- [Your instructions]
Every line of the material below should be repeated exactly.
-- -- --
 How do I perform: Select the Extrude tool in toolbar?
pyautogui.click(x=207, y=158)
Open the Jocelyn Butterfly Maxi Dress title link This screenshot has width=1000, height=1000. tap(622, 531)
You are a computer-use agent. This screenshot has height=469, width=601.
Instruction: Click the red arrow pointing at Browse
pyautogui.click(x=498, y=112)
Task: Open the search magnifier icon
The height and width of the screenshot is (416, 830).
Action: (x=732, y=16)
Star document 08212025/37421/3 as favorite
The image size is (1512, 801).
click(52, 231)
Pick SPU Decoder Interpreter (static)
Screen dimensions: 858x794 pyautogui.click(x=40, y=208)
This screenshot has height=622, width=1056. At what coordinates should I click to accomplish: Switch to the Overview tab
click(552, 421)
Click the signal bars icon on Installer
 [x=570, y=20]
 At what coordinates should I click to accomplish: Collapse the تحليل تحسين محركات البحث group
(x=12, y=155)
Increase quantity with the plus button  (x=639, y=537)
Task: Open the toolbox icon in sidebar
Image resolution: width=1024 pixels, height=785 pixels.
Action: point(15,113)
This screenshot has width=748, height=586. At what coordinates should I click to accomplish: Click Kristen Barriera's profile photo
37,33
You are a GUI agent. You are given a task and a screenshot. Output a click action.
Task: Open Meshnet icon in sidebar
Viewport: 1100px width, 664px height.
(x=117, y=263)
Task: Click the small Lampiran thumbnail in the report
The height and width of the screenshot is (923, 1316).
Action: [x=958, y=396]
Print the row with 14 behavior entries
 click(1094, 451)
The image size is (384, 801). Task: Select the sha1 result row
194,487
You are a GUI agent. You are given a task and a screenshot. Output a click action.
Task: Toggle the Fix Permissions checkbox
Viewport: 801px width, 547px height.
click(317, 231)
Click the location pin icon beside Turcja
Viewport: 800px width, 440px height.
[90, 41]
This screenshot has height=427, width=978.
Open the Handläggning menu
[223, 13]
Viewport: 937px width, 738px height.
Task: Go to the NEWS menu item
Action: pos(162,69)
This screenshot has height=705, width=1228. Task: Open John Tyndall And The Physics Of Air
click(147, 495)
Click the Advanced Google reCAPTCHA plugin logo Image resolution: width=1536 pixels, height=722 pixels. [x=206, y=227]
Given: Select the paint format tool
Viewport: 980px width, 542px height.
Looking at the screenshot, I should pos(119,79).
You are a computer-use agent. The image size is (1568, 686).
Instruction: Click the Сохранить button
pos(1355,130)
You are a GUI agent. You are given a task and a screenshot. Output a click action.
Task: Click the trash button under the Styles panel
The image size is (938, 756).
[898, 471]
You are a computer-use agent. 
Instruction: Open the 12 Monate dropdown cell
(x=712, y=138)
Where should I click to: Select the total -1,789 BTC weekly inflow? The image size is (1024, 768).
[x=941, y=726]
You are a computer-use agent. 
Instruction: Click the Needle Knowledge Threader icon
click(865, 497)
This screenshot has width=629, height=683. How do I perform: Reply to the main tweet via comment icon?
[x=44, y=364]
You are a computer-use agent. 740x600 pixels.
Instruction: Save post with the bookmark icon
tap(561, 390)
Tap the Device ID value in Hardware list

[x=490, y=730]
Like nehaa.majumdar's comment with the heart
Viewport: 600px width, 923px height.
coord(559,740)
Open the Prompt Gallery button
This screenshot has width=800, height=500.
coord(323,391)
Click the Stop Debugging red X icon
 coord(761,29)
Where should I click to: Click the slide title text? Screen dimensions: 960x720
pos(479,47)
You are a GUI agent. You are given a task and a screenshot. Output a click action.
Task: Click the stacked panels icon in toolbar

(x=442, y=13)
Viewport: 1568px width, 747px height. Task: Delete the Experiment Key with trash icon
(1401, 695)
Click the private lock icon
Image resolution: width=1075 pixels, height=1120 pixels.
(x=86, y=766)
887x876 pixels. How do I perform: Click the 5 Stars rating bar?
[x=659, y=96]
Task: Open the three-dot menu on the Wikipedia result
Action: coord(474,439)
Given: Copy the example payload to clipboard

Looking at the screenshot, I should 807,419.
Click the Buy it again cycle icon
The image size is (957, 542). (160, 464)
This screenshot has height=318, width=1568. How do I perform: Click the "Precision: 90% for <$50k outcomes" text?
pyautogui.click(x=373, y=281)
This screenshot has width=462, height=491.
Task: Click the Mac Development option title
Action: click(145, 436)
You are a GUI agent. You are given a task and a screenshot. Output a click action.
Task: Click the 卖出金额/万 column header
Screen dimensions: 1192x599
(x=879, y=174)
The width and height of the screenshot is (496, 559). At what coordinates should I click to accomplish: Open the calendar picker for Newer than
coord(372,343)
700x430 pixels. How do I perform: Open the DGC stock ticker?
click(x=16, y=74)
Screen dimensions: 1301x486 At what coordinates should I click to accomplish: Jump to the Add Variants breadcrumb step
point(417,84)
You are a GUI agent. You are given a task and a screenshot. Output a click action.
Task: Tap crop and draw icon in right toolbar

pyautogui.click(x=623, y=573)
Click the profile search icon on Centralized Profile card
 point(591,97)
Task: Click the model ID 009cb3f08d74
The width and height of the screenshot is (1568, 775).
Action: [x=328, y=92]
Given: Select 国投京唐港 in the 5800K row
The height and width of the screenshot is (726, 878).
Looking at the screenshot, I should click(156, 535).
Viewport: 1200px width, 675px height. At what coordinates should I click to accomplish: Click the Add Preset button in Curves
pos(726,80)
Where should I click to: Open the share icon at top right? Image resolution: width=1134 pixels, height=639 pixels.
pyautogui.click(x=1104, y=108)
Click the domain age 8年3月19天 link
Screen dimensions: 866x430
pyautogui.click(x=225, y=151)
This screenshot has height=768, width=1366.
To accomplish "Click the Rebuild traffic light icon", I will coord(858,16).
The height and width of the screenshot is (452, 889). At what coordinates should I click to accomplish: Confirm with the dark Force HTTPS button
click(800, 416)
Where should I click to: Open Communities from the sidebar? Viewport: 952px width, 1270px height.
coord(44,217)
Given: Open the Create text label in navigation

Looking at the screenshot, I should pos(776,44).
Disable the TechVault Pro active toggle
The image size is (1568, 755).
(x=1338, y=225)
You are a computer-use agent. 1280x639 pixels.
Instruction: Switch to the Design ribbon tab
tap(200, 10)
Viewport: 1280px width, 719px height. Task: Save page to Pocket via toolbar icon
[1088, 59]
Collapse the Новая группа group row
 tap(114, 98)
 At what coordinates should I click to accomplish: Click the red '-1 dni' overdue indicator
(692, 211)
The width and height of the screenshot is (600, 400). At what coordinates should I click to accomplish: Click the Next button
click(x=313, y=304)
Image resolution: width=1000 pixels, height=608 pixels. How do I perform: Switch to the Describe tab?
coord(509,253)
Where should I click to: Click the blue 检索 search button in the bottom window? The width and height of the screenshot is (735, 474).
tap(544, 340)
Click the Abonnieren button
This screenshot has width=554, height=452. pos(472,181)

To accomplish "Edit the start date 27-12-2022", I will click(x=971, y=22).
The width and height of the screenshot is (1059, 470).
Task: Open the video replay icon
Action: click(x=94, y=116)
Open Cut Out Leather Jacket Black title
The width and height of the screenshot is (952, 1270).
-- -- --
- [Your response]
 How do I perform: Select the Extrude tool in toolbar?
pyautogui.click(x=207, y=158)
Open the Jocelyn Butterfly Maxi Dress title link This screenshot has width=1000, height=1000. tap(622, 531)
You are a computer-use agent. This screenshot has height=469, width=601.
Instruction: Click the red arrow pointing at Browse
pyautogui.click(x=498, y=112)
Task: Open the search magnifier icon
The height and width of the screenshot is (416, 830).
Action: (x=732, y=16)
Star document 08212025/37421/3 as favorite
The image size is (1512, 801).
click(52, 231)
Pick SPU Decoder Interpreter (static)
Screen dimensions: 858x794 pyautogui.click(x=40, y=208)
This screenshot has height=622, width=1056. At what coordinates should I click to accomplish: Switch to the Overview tab
click(552, 421)
Click the signal bars icon on Installer
 [x=570, y=20]
 At what coordinates should I click to accomplish: Collapse the تحليل تحسين محركات البحث group
(x=12, y=155)
Increase quantity with the plus button  (x=639, y=537)
Task: Open the toolbox icon in sidebar
Image resolution: width=1024 pixels, height=785 pixels.
Action: point(15,113)
This screenshot has width=748, height=586. At what coordinates should I click to accomplish: Click Kristen Barriera's profile photo
37,33
You are a GUI agent. You are given a task and a screenshot. Output a click action.
Task: Open Meshnet icon in sidebar
Viewport: 1100px width, 664px height.
(x=117, y=263)
Task: Click the small Lampiran thumbnail in the report
The height and width of the screenshot is (923, 1316).
Action: [x=958, y=396]
Print the row with 14 behavior entries
 click(1094, 451)
The image size is (384, 801). Task: Select the sha1 result row
194,487
You are a GUI agent. You are given a task and a screenshot. Output a click action.
Task: Toggle the Fix Permissions checkbox
Viewport: 801px width, 547px height.
click(317, 231)
Click the location pin icon beside Turcja
Viewport: 800px width, 440px height.
[90, 41]
This screenshot has height=427, width=978.
Open the Handläggning menu
[223, 13]
Viewport: 937px width, 738px height.
Task: Go to the NEWS menu item
Action: pos(162,69)
This screenshot has height=705, width=1228. Task: Open John Tyndall And The Physics Of Air
click(147, 495)
Click the Advanced Google reCAPTCHA plugin logo Image resolution: width=1536 pixels, height=722 pixels. [x=206, y=227]
Given: Select the paint format tool
Viewport: 980px width, 542px height.
Looking at the screenshot, I should pos(119,79).
You are a computer-use agent. The image size is (1568, 686).
Instruction: Click the Сохранить button
pos(1355,130)
You are a GUI agent. You are given a task and a screenshot. Output a click action.
Task: Click the trash button under the Styles panel
The image size is (938, 756).
[898, 471]
You are a computer-use agent. 
Instruction: Open the 12 Monate dropdown cell
(x=712, y=138)
Where should I click to: Select the total -1,789 BTC weekly inflow? The image size is (1024, 768).
[x=941, y=726]
You are a computer-use agent. 
Instruction: Click the Needle Knowledge Threader icon
click(865, 497)
This screenshot has width=629, height=683. How do I perform: Reply to the main tweet via comment icon?
[x=44, y=364]
You are a computer-use agent. 740x600 pixels.
Instruction: Save post with the bookmark icon
tap(561, 390)
Tap the Device ID value in Hardware list

[x=490, y=730]
Like nehaa.majumdar's comment with the heart
Viewport: 600px width, 923px height.
coord(559,740)
Open the Prompt Gallery button
This screenshot has width=800, height=500.
coord(323,391)
Click the Stop Debugging red X icon
 coord(761,29)
Where should I click to: Click the slide title text? Screen dimensions: 960x720
pos(479,47)
You are a GUI agent. You are given a task and a screenshot. Output a click action.
Task: Click the stacked panels icon in toolbar

(x=442, y=13)
Viewport: 1568px width, 747px height. Task: Delete the Experiment Key with trash icon
(1401, 695)
Click the private lock icon
Image resolution: width=1075 pixels, height=1120 pixels.
(x=86, y=766)
887x876 pixels. How do I perform: Click the 5 Stars rating bar?
[x=659, y=96]
Task: Open the three-dot menu on the Wikipedia result
Action: coord(474,439)
Given: Copy the example payload to clipboard

Looking at the screenshot, I should 807,419.
Click the Buy it again cycle icon
The image size is (957, 542). (160, 464)
This screenshot has height=318, width=1568. How do I perform: Click the "Precision: 90% for <$50k outcomes" text?
pyautogui.click(x=373, y=281)
This screenshot has width=462, height=491.
Task: Click the Mac Development option title
Action: click(145, 436)
You are a GUI agent. You are given a task and a screenshot. Output a click action.
Task: Click the 卖出金额/万 column header
Screen dimensions: 1192x599
(x=879, y=174)
The width and height of the screenshot is (496, 559). At what coordinates should I click to accomplish: Open the calendar picker for Newer than
coord(372,343)
700x430 pixels. How do I perform: Open the DGC stock ticker?
click(x=16, y=74)
Screen dimensions: 1301x486 At what coordinates should I click to accomplish: Jump to the Add Variants breadcrumb step
point(417,84)
You are a GUI agent. You are given a task and a screenshot. Output a click action.
Task: Tap crop and draw icon in right toolbar

pyautogui.click(x=623, y=573)
Click the profile search icon on Centralized Profile card
 point(591,97)
Task: Click the model ID 009cb3f08d74
The width and height of the screenshot is (1568, 775).
Action: [x=328, y=92]
Given: Select 国投京唐港 in the 5800K row
The height and width of the screenshot is (726, 878).
Looking at the screenshot, I should click(156, 535).
Viewport: 1200px width, 675px height. At what coordinates should I click to accomplish: Click the Add Preset button in Curves
pos(726,80)
Where should I click to: Open the share icon at top right? Image resolution: width=1134 pixels, height=639 pixels.
pyautogui.click(x=1104, y=108)
Click the domain age 8年3月19天 link
Screen dimensions: 866x430
pyautogui.click(x=225, y=151)
This screenshot has height=768, width=1366.
To accomplish "Click the Rebuild traffic light icon", I will coord(858,16).
The height and width of the screenshot is (452, 889). At what coordinates should I click to accomplish: Confirm with the dark Force HTTPS button
click(800, 416)
Where should I click to: Open Communities from the sidebar? Viewport: 952px width, 1270px height.
coord(44,217)
Given: Open the Create text label in navigation

Looking at the screenshot, I should pos(776,44).
Disable the TechVault Pro active toggle
The image size is (1568, 755).
(x=1338, y=225)
You are a computer-use agent. 1280x639 pixels.
Instruction: Switch to the Design ribbon tab
tap(200, 10)
Viewport: 1280px width, 719px height. Task: Save page to Pocket via toolbar icon
[1088, 59]
Collapse the Новая группа group row
 tap(114, 98)
 At what coordinates should I click to accomplish: Click the red '-1 dni' overdue indicator
(692, 211)
The width and height of the screenshot is (600, 400). At what coordinates should I click to accomplish: Click the Next button
click(x=313, y=304)
Image resolution: width=1000 pixels, height=608 pixels. How do I perform: Switch to the Describe tab?
coord(509,253)
Where should I click to: Click the blue 检索 search button in the bottom window? The width and height of the screenshot is (735, 474).
tap(544, 340)
Click the Abonnieren button
This screenshot has width=554, height=452. pos(472,181)

To accomplish "Edit the start date 27-12-2022", I will click(x=971, y=22).
The width and height of the screenshot is (1059, 470).
Task: Open the video replay icon
Action: click(x=94, y=116)
Open Cut Out Leather Jacket Black title
The width and height of the screenshot is (952, 1270).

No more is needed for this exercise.